Dans Audacious --> périphérique audio : default

carte de mélange audio --> que dalle

et là les mp3 démarrent plus du tout

valà

----------

## ghoti

Regarde peut-être ceci ...

Soit dit en passant, il n'y a aucune raison d'utiliser le driver externe : celui du noyau fonctionne très bien sur  la p4p800 dlx !  :Wink: 

----------

## metitloup

 *ghoti wrote:*   

> Regarde peut-être ceci ...
> 
> Soit dit en passant, il n'y a aucune raison d'utiliser le driver externe : celui du noyau fonctionne très bien sur  la p4p800 dlx ! 

 

Non ca ne m'aide en rien et non le noyau n'est pas d'accord on dirait

donc j'ai desemergé les drivers alsa j'ai refait un joli kernel

Audacious me retrouve ma carte et auparavant alsaconfig. mais il ne joue plus le mp3 maintenant

il reste desesperement sur 00:00

Je comprend plus rien je crois que je vais me coucher et reprendre ca demain

----------

## guilc

Quand tu changes de driver, fais un petit rm /etc/asound*, puis /etc/init.d/alsasound restart

Le changement de driver met en général la zone dans ces fichiers, il vaut mieux repartir sur uen base propre pour éviter les problèmes...

----------

## metitloup

Okay en refaisant un kernel sans support alsa et en nettoyant les éventuelles traces comme suggéré, j'ai installé les alsa-drivers avec le bon driver alsaconf ....
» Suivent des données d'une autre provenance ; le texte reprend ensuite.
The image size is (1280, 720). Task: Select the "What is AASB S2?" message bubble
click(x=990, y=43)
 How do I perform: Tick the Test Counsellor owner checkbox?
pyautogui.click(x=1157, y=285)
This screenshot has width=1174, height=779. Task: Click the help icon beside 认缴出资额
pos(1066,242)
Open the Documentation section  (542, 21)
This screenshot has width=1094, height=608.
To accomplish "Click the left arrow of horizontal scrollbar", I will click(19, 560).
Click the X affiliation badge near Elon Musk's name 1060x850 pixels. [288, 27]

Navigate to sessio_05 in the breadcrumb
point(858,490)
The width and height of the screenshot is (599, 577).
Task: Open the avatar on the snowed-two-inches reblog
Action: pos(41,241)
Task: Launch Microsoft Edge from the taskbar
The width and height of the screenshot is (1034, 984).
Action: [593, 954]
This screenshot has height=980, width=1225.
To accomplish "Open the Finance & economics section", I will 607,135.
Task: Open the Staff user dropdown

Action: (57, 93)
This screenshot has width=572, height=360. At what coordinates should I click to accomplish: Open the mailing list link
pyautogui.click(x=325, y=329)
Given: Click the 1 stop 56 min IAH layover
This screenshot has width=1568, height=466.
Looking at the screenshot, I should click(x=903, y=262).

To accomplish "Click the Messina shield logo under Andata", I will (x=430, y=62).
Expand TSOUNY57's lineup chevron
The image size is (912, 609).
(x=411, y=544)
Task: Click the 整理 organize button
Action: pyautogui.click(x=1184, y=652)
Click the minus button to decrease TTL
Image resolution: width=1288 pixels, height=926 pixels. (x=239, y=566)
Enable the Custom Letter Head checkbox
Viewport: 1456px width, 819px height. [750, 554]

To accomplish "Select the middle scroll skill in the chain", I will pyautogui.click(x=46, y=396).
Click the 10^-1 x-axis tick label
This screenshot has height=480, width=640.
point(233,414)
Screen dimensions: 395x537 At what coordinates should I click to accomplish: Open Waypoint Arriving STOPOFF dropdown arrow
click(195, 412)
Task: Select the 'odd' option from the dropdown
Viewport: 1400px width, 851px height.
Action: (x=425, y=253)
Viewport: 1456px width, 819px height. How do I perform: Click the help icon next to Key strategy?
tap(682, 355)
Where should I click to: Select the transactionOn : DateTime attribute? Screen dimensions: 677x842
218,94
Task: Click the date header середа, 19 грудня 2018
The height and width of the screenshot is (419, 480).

et comme disait nadya dans la chanson....Et c'est parti....

----------

## Desintegr

 *metitloup wrote:*   

> et comme disait nadya dans la chanson....Et c'est parti....

 

ARGH  :Surprised:  !

----------

## guilc

 *Desintegr wrote:*   

>  *metitloup wrote:*   et comme disait nadya dans la chanson....Et c'est parti.... 
> 
> ARGH  !

 

Ouais, vallait mieux que le son remarche pas   :Laughing:   :Razz: 

----------

## Jimmy Jazz

 *metitloup wrote:*   

>  *ghoti wrote:*   Regarde peut-être ceci ...
> 
> Soit dit en passant, il n'y a aucune raison d'utiliser le driver externe : celui du noyau fonctionne très bien sur  la p4p800 dlx !  
> 
> Non ca ne m'aide en rien et non le noyau n'est pas d'accord on dirait
> ...

 

suivant le kernel les modules snd_xx ne sont pas tjrs charges dans le meme ordre. Ajoute l'option index=1 pour ta carte son dans le fichier alsa et blacklist snd_pcsp s'il est charge.

----------